I’m not deluded enough to imagine that it will be selected as I’m aware that my self-taught, inexperienced work will probably be considered somewhat naive – but it was so worth having a go.
There were some days when I almost gave up but, thanks to some timely words of encouragement, I’m glad I persevered as the experience of taking part was invaluable. It was educational, time-gobbling, sometimes frustrating and even scary but also fun.
And now I can bask in that warm, fuzzy feeling of having achieved my goal…until I start the next project.
Herewith only a small portion of my current reading matter.Some are being avidly studied – others, I’m merely dipping into. They all offer me the opportunity to further develop the multiple intricacies of illustration skills and feed my insatiable curiosity about the subject.
Soon I hope to demonstrate here how they have inspired and educated me. My motto is to never stop learning and trying to improve.

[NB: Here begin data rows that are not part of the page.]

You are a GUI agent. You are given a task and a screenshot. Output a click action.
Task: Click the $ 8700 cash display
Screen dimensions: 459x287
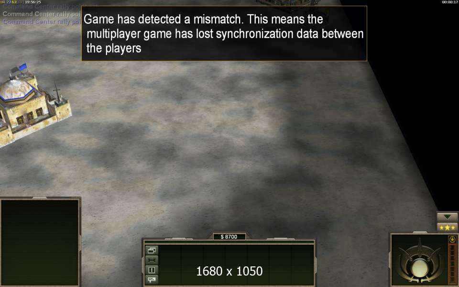tap(229, 237)
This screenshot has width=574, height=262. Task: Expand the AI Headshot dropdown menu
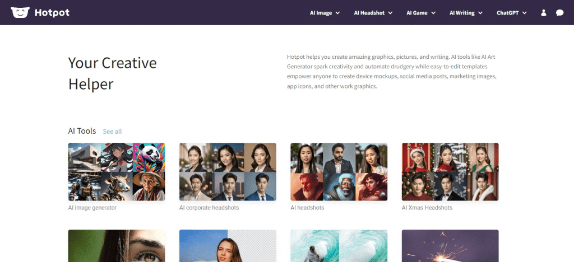[x=373, y=13]
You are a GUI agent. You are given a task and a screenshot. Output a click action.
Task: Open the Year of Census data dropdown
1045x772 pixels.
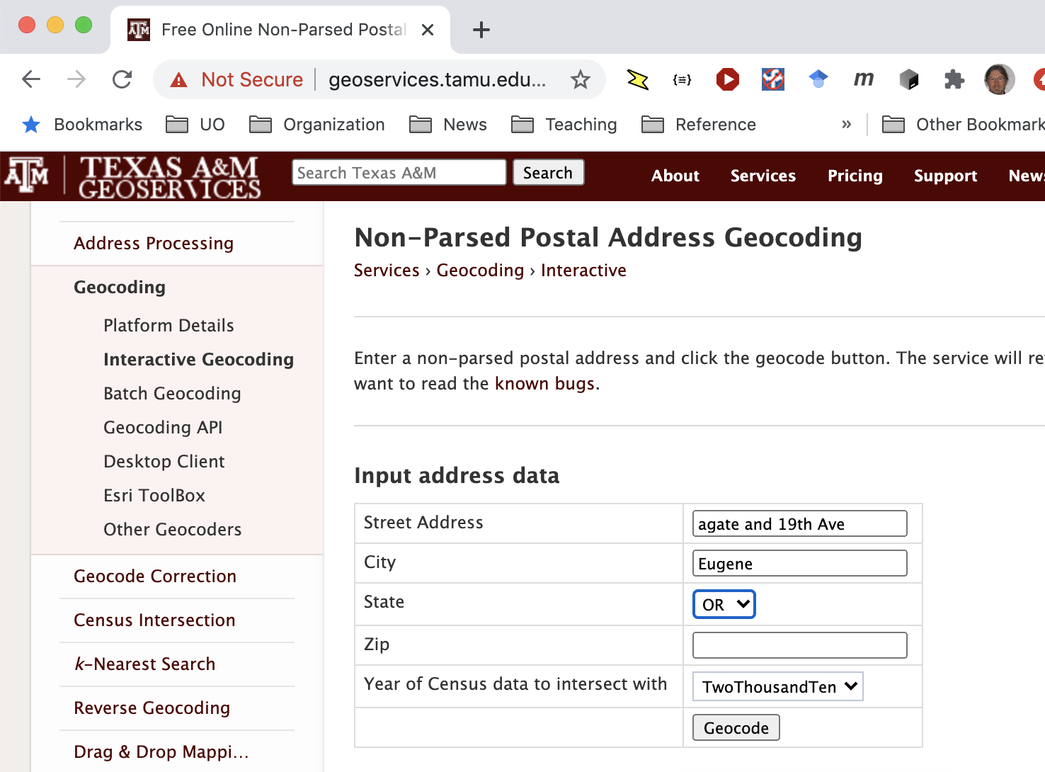coord(777,686)
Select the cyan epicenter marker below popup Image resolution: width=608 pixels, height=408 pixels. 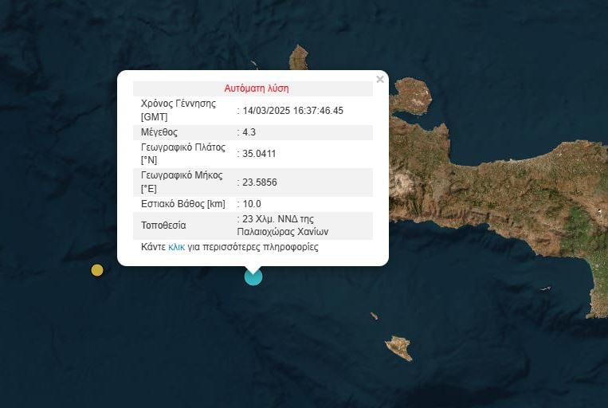(x=253, y=277)
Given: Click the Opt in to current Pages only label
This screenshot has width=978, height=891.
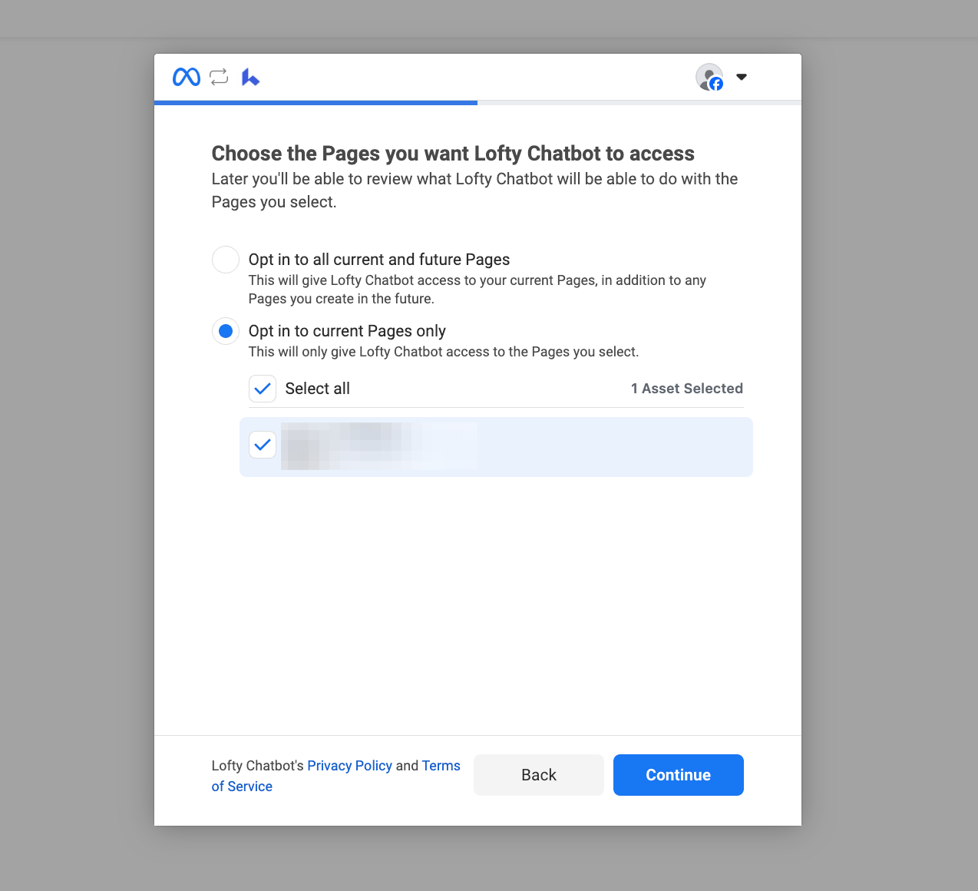Looking at the screenshot, I should [347, 331].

Watch this space….*cue “Wonder Woman theme tune”* ♬ ♫ ♪ ♩
The brief for this logo was for clean, simple lines with no frills. It just had to say what they were about.
I put on my minimalist cap and based it on the Bahamian flag which you can see below.
This fledgling company gave me positive feedback – they said my logo enhanced their business image. Wishing them success with their new enterprise.